Cost-Effective Flight Motion Simulation For Missiles And Their Targets

Typical flight motion simulation (FMS) systems for missiles with infrared (IR) seekers include missile and target simulation subsystems. The seeker “flies” a three-axis table – the missile simulator – whereas a simulation computer “flies” a two-axis positioner – the evading target. When the costs of this process became unmanageable for one aerospace company, they sought help from Ideal Aerosmith and the result was an ingenious and cost-effective solution.

How we solved it.

the challenge

FMS systems with five-axis hardware-in-the-loop (HIL) control tend to be very expensive, and for one customer, such a solution exceeded the budget.

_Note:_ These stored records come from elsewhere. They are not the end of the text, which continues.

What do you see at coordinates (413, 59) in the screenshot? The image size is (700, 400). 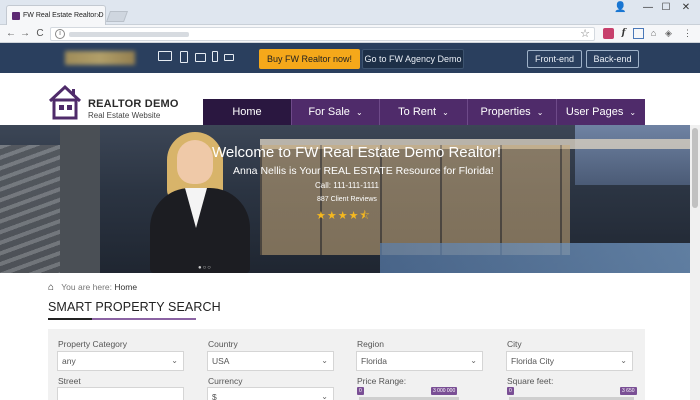 I see `agency-demo-button: Go to FW Agency Demo` at bounding box center [413, 59].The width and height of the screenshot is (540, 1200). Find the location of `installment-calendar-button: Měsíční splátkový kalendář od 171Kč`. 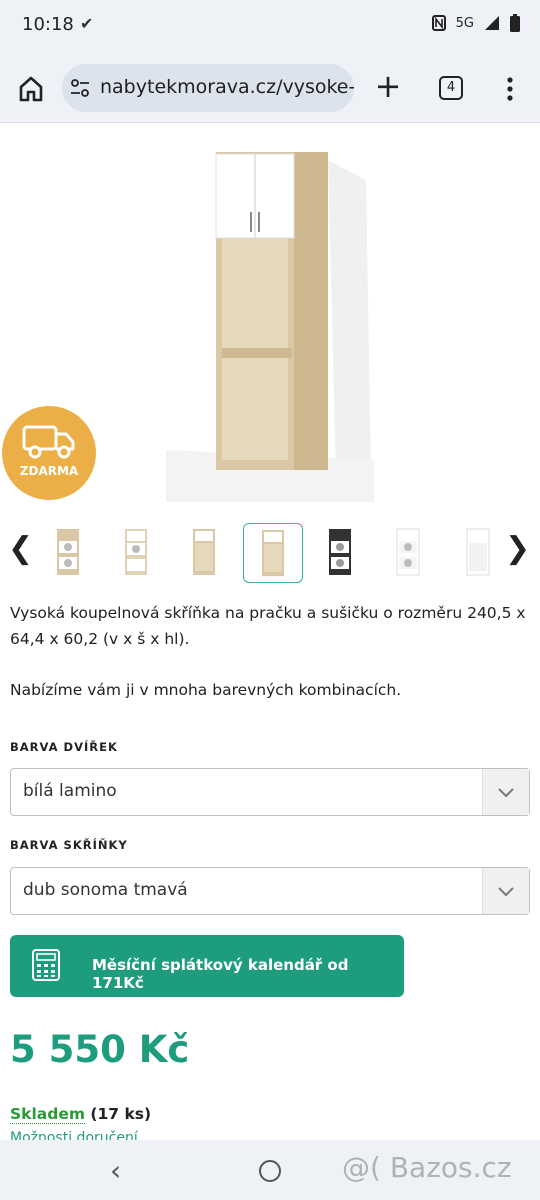

installment-calendar-button: Měsíční splátkový kalendář od 171Kč is located at coordinates (207, 966).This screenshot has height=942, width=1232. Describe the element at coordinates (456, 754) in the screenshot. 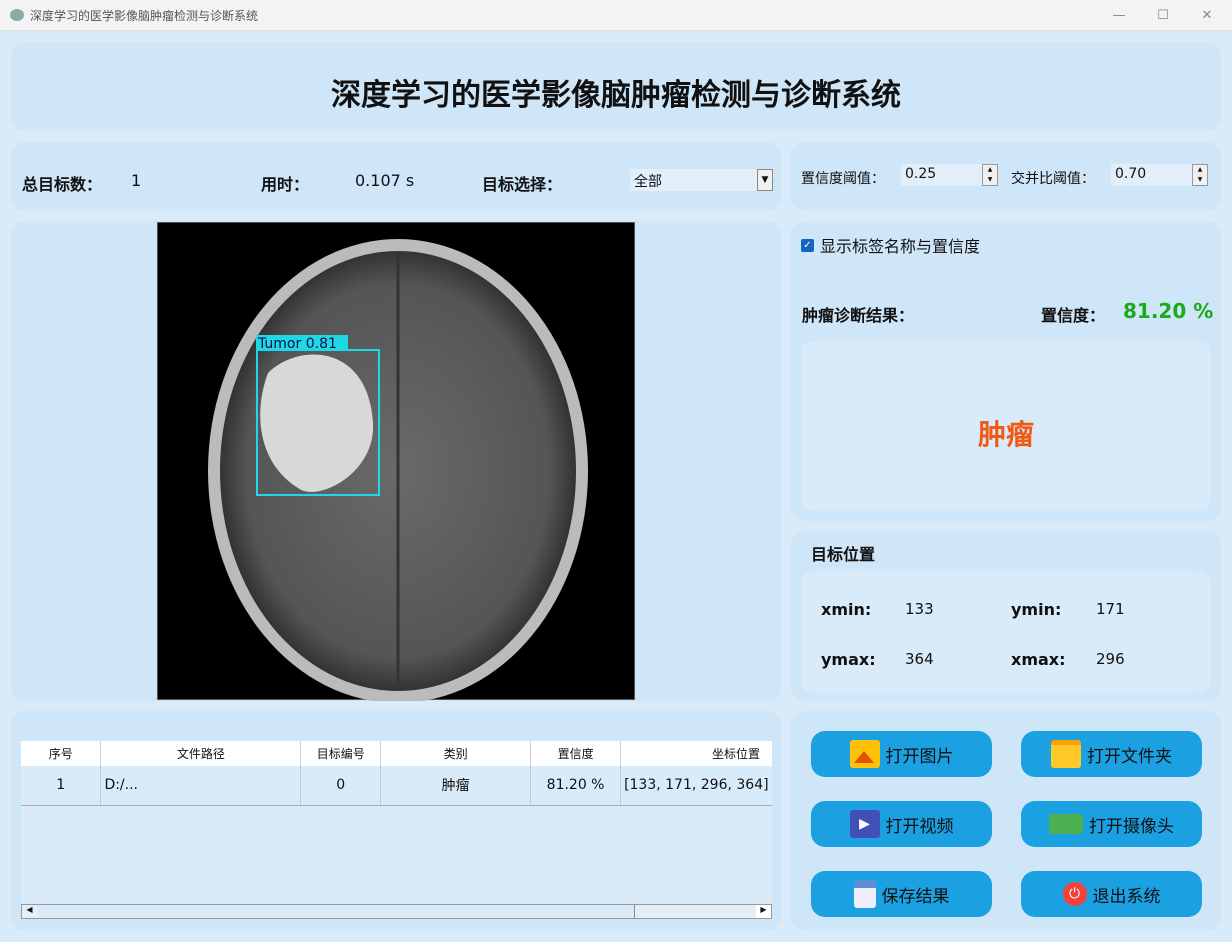

I see `col-class: 类别` at that location. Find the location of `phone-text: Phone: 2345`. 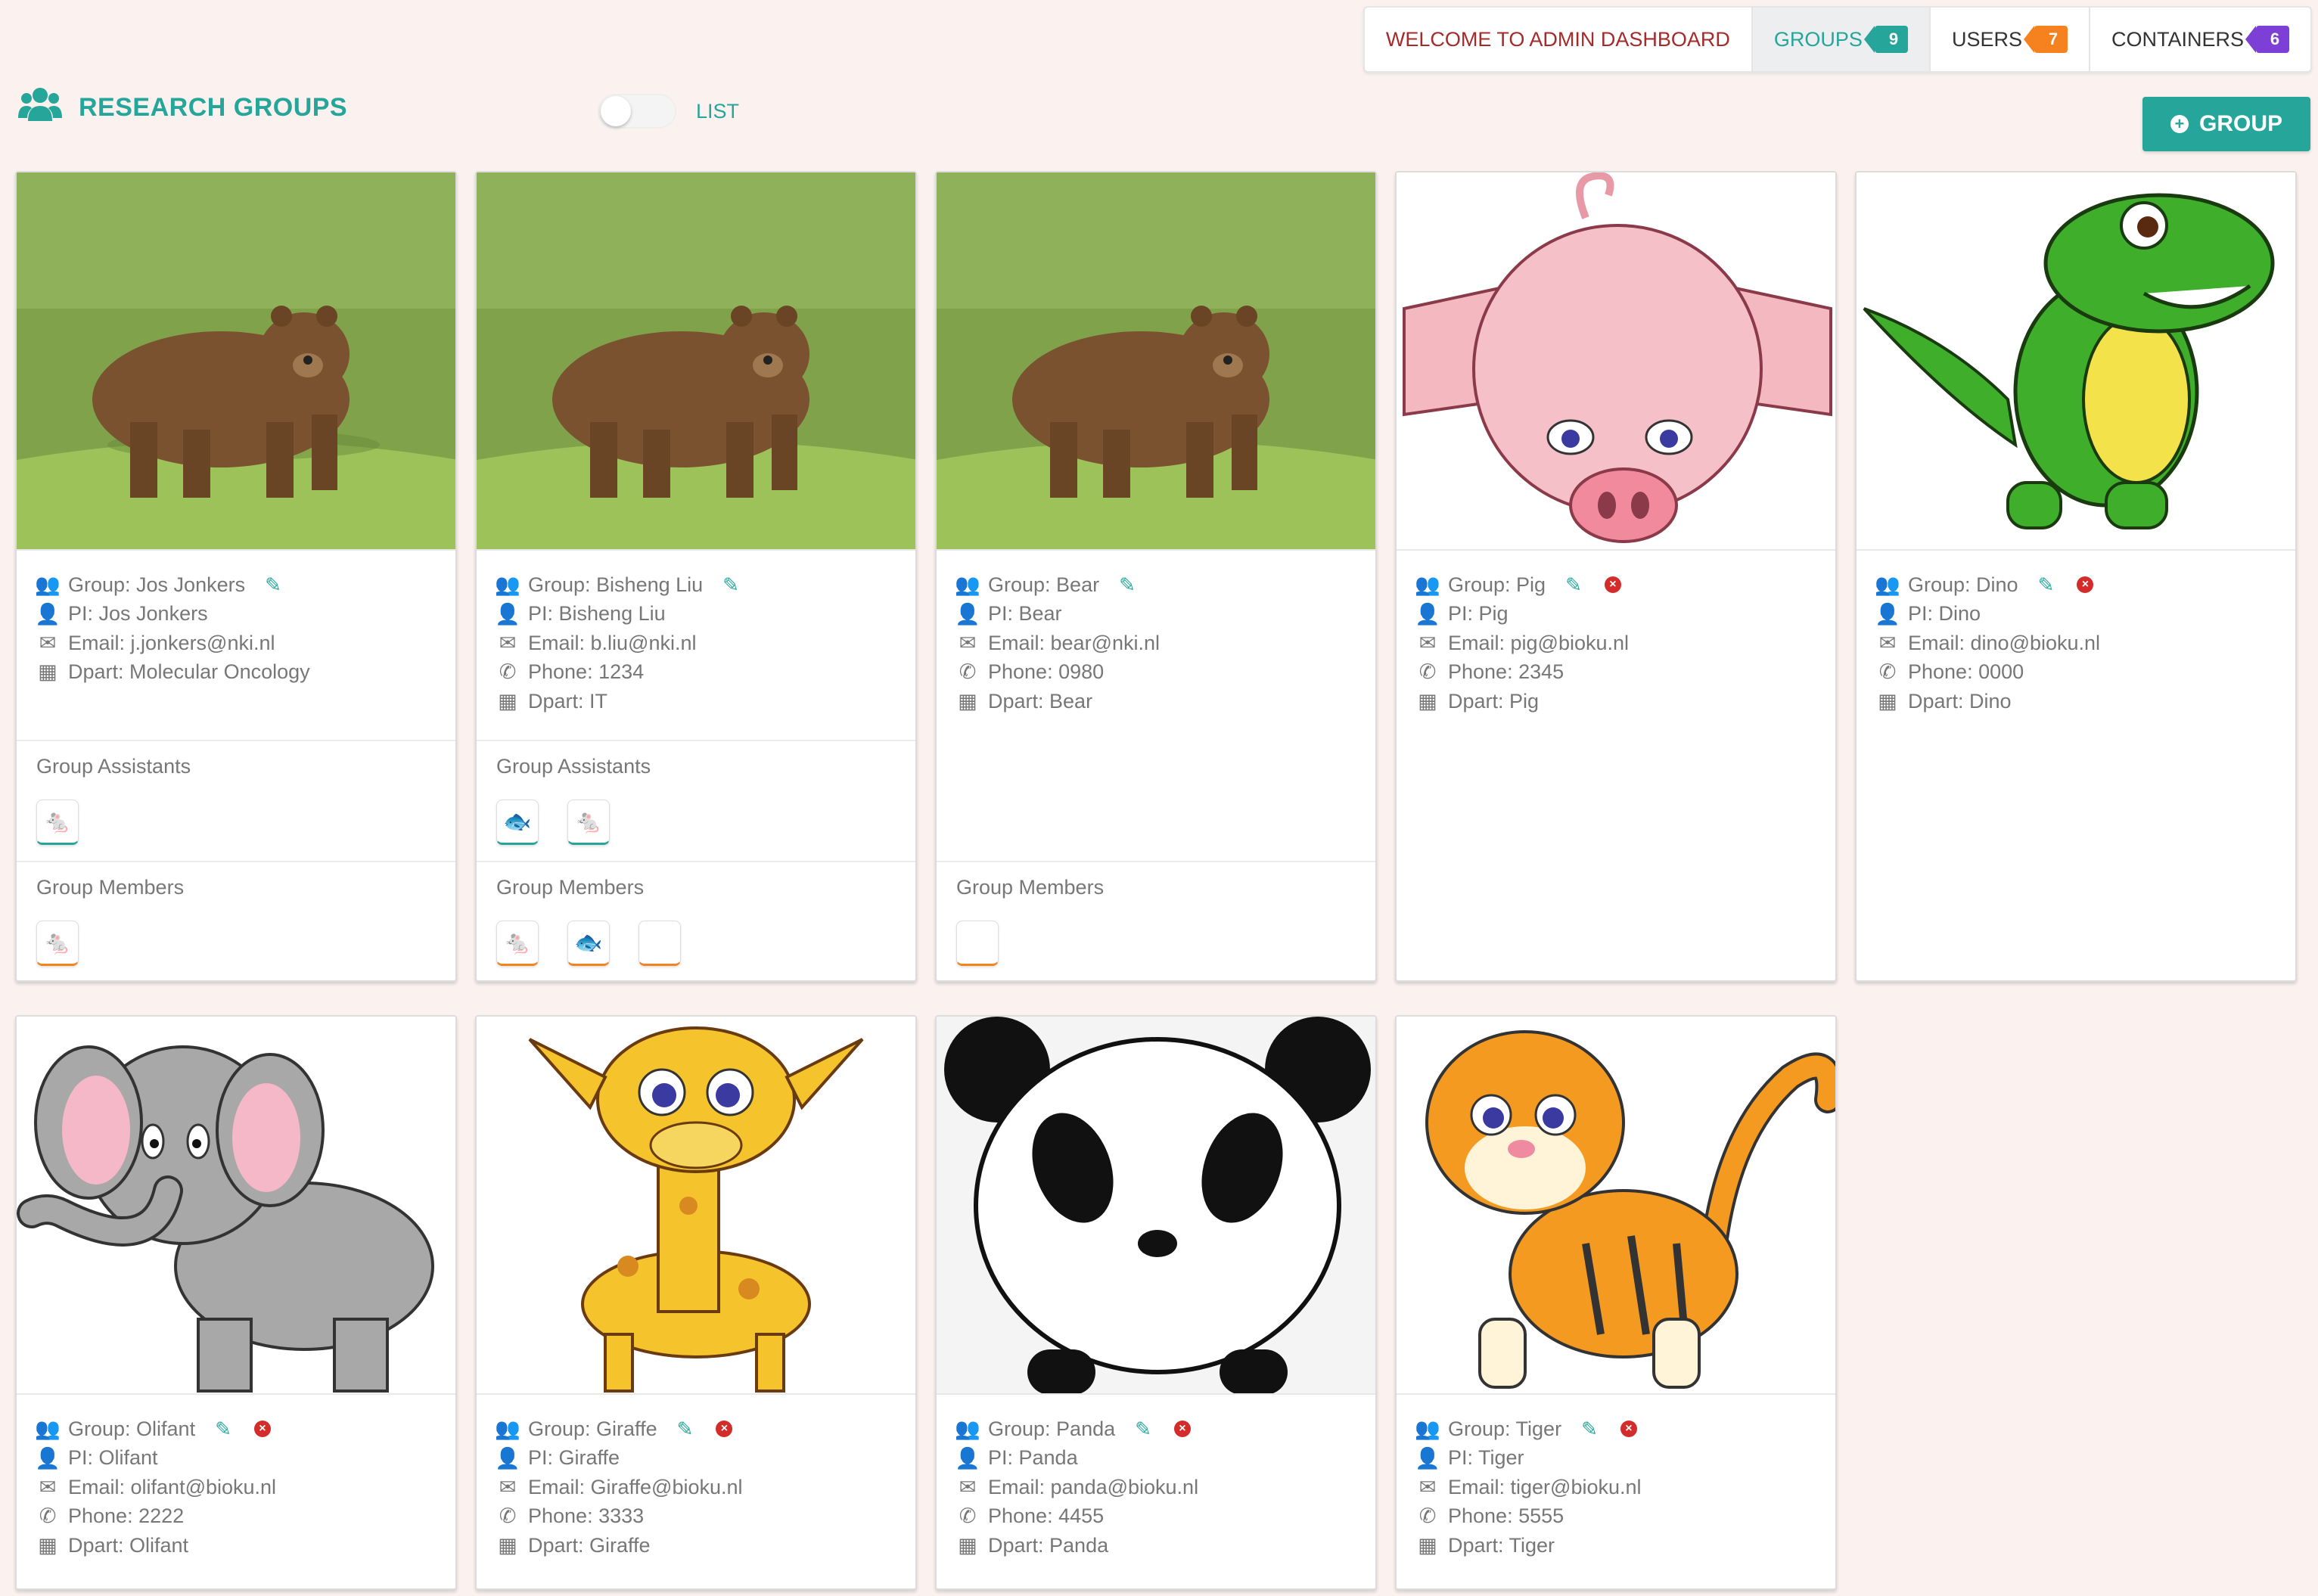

Due to unit under test (UUT) characteristics such as mass, inertia, and mechanical interface, no substantial cost savings could be achieved on the three-axis missile simulator subsystem.

That meant that a substantially different implementation was needed for the target simulator to achieve the desired cost savings. Notwithstanding its anticipated drastic design change, the control of the new target simulator was not allowed to impose an additional computational burden on the simulation computer.

the solution

The solution represents a significant paradigm shift in target simulation. The optical scene is created by a stationary projector and then manipulated by two mirrors to cause it to appear as if coming from various angles to the UUT. The simulation computer uses the scene incident angle as input and generates the control angles for the two mirrors.

Although each mirror is manipulated by a small, two-axis positioning table, this approach is substantially less expensive than a traditional two-axis scene positioner because it maintains the target dynamics using lower cost hardware with significantly reduced power requirements. Additionally, this setup has a substantially smaller footprint than the conventional one.

Mapping the scene incident angle on the UUT to specific mirror control angles would normally require solving a system of nonlinear equations in real-time. No closed-form solutions exist for these equations and solving them through numerical algorithms would violate the real-time requirement, whereas using look-up tables, as suggested by the customer, would have an extremely large memory footprint. However, Ideal Aerosmith provided a solution that exceeded all expectations on positioning accuracy, memory footprint, and computational burden: approximation through multivariate polynomials.

A similar polynomial approximation was also provided for the in-plane scene rotation compensation, leading to an overall optimal solution.

the outcome

Ideal Aerosmith’s engineering ingenuity – coupled with a scientific approach to tackling difficult problems – led to a nonconventional and cost-effective FMS solution. The “evading target” is simulated with a fixed projector and two optical mirrors, drastically reducing the dynamic requirements for the positioner. Additional benefits of this approach included a substantially smaller footprint and overall target cost savings.